The Last Will and Testament
No one likes to talk about death. But if you are not prepared with the last will before you go, you're leaving behind a huge legal mess for your family to clean up after you.
If you're not sure where to begin, you've come to the right place.
What is the Last Will and Testament?
Let's start with the basics: what is the last will?
Essentially, your last will is an important legal document that acts as the building block of your estate plan. This can be in the form of a will-based estate plan which may incorporate certain trusts and should be supplements by a Power of Attorney and Personal Directive (“Living Will”)
In creating a proper estate plan, your will is the central document and the last word. It will provide 6 key points of information:
- Who will serve as your executor
- The powers of your executor
- Who will inherit your property
- How your property will pass to your beneficiaries
- Who are the Guardians of your minor children
- It will set up trusts for your minor children
In contrast a Power of Attorney creates trust-based estate plan uses a revocable living trust, which governs what will happen to your estate and asset in the event that you are no longer able to make decisions about your estate on your own, as with dementia or a stroke; which come into existence on mental incapacity and end on death or recovery. If budget becomes an issue it may sometimes be more important to grant power of attorney or include a personal directive.

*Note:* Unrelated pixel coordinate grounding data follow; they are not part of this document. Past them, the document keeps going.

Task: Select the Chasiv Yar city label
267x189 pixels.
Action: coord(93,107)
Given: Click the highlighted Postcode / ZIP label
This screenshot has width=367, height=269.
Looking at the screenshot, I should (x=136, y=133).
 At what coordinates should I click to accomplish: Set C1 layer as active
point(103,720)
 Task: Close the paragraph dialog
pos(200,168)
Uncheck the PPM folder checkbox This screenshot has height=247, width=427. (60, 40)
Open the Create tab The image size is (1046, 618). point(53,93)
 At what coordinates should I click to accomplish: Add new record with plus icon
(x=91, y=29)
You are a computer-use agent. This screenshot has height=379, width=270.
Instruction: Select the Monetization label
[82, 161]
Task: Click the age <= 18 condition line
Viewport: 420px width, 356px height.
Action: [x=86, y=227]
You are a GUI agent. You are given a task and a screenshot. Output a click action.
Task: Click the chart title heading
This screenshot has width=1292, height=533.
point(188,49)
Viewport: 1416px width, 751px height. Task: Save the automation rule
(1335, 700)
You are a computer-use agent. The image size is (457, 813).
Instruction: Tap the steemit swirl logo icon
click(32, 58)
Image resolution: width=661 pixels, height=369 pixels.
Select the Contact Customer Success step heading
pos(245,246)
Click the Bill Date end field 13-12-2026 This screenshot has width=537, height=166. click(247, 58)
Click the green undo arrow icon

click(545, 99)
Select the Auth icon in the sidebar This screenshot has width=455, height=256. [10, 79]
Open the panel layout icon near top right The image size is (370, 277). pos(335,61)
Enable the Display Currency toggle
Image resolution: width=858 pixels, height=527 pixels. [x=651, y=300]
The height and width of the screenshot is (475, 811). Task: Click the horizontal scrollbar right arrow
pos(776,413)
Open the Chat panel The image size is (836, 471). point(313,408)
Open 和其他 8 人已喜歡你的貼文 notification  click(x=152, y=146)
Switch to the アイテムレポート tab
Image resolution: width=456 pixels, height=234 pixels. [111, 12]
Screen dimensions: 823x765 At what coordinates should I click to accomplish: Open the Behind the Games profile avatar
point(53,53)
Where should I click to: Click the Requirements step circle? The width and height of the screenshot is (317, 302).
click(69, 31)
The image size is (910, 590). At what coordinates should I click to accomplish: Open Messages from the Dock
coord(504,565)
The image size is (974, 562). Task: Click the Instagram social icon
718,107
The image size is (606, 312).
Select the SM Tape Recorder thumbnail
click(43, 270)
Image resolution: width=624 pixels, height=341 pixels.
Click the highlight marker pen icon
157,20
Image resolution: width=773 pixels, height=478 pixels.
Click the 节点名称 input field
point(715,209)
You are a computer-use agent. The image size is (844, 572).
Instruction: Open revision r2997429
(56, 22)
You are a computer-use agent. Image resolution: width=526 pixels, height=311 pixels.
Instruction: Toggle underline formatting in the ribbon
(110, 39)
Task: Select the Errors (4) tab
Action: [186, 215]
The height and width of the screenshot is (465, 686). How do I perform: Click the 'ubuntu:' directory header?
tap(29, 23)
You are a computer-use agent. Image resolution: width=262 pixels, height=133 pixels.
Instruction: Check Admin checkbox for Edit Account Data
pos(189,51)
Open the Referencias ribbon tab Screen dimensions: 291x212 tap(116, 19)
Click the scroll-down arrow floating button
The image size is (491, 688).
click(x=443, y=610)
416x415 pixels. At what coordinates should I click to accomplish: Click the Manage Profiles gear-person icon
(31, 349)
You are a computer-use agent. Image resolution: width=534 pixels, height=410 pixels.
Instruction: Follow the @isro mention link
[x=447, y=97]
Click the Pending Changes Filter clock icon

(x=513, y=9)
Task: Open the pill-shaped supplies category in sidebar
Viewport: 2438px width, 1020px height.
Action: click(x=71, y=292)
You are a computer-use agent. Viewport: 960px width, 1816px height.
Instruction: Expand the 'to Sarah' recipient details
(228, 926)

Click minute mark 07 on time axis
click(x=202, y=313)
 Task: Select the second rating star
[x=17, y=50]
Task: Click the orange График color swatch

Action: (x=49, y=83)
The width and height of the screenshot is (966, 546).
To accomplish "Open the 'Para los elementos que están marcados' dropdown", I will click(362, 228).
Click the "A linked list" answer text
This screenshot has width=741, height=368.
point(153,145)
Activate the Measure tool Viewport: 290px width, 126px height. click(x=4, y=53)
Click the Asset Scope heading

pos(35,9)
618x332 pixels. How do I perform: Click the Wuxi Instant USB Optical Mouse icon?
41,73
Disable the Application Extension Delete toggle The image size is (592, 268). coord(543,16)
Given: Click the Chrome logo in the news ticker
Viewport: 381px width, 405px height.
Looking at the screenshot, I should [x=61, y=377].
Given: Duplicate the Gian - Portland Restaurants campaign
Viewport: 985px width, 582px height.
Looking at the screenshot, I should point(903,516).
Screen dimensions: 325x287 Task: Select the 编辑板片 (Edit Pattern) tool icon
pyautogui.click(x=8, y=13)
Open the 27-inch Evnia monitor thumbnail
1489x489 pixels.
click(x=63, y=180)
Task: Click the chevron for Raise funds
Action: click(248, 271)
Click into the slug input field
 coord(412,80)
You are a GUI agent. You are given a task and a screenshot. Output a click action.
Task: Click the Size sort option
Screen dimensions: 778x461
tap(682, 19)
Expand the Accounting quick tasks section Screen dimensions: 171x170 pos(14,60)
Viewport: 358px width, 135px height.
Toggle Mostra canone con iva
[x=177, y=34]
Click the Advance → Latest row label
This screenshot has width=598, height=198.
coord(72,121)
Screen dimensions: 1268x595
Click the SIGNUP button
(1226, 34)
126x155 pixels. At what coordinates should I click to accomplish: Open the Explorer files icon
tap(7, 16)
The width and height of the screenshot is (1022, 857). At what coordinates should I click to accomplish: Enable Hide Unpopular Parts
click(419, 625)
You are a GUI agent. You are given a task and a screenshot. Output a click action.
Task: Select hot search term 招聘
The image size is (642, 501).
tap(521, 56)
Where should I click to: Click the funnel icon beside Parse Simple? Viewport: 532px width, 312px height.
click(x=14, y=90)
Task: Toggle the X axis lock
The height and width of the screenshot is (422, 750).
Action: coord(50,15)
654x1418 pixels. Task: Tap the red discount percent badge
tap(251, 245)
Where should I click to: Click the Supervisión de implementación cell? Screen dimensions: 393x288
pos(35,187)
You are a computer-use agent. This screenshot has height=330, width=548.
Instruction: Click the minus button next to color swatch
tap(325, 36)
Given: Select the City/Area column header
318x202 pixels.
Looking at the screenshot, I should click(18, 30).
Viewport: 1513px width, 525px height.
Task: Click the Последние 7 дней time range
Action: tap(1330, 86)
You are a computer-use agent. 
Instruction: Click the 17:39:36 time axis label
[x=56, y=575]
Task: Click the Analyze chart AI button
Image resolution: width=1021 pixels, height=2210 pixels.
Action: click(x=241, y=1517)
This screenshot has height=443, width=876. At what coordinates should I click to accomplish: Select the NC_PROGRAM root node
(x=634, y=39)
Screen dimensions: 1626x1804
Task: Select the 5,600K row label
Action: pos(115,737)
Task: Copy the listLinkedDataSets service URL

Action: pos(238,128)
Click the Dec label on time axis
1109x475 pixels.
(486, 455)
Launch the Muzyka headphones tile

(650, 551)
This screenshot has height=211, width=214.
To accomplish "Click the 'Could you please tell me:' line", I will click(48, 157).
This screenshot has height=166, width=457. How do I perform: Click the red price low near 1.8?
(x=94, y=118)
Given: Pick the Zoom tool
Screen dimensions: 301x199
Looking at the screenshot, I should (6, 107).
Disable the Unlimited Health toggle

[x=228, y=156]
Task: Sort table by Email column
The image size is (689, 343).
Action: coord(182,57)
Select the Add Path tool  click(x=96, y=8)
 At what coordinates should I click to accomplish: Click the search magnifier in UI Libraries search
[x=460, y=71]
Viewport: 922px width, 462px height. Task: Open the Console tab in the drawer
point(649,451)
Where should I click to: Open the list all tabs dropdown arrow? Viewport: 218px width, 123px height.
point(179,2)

Estate Planning Lawyers have a joke: "Where there is a Will there is a Relative". It is important to have a fully informed discussion with an experienced Estate Planning Lawyer to ensure your last wishes are carried out and you have an emergency plan in place in case you cannot make decisions for yourself. Along with a good estate plan it is also important to have proper life and disability insurance in place; and, a good lawyer should ask you about this aspect of your estate planning in your appointment as well.
Variations in the Forms of a Will
For the last will to be considered legally valid, there are certain formalities that must be observed with regards to how it is made. However, there are a few exceptions, which are listed below.
Oral, spoken or "nuncupative" wills are relatively rare, as they are not recognized everywhere (and even then highly specific circumstances with rare validation).
Oral wills are only created and validated when you are in imminent danger of death and they must be created in the presence of two witnesses.
Video wills are a form of oral will and are not considered legally binding in areas that require a written will. A video will is permissible (in accepted jurisdictions) so long as the requirements for an oral will were met.
The key benefit of a video will over a plain oral will is to prove sound mind and freedom from duress at the time of the will's creation.
Finally, we come to holographic wills. These are a form of will which is written entirely by hand.
Witnesses are not required, but two disinterested parties have to verify that the handwriting throughout the will is yours. Otherwise, the typical requirements for a valid written will apply.
It is important to note that many holographic wills are deemed invalid by the Surrogate Court of Alberta; even, more important, is that many holograph are not thorough enough to cover the "What If" situations that a proper Estate Plan will cover.
Legal Requirements of the Last Will
With that in mind, what are the legal requirements of the last will?
Your estate lawyer can break down the requirements more specifically (and help make sure that you meet them) but here's what you should be looking out for.
You may hear of a will referred to as the last will and testament. This is why you are often referred to as the testator, so the word "testamentary" refers to you.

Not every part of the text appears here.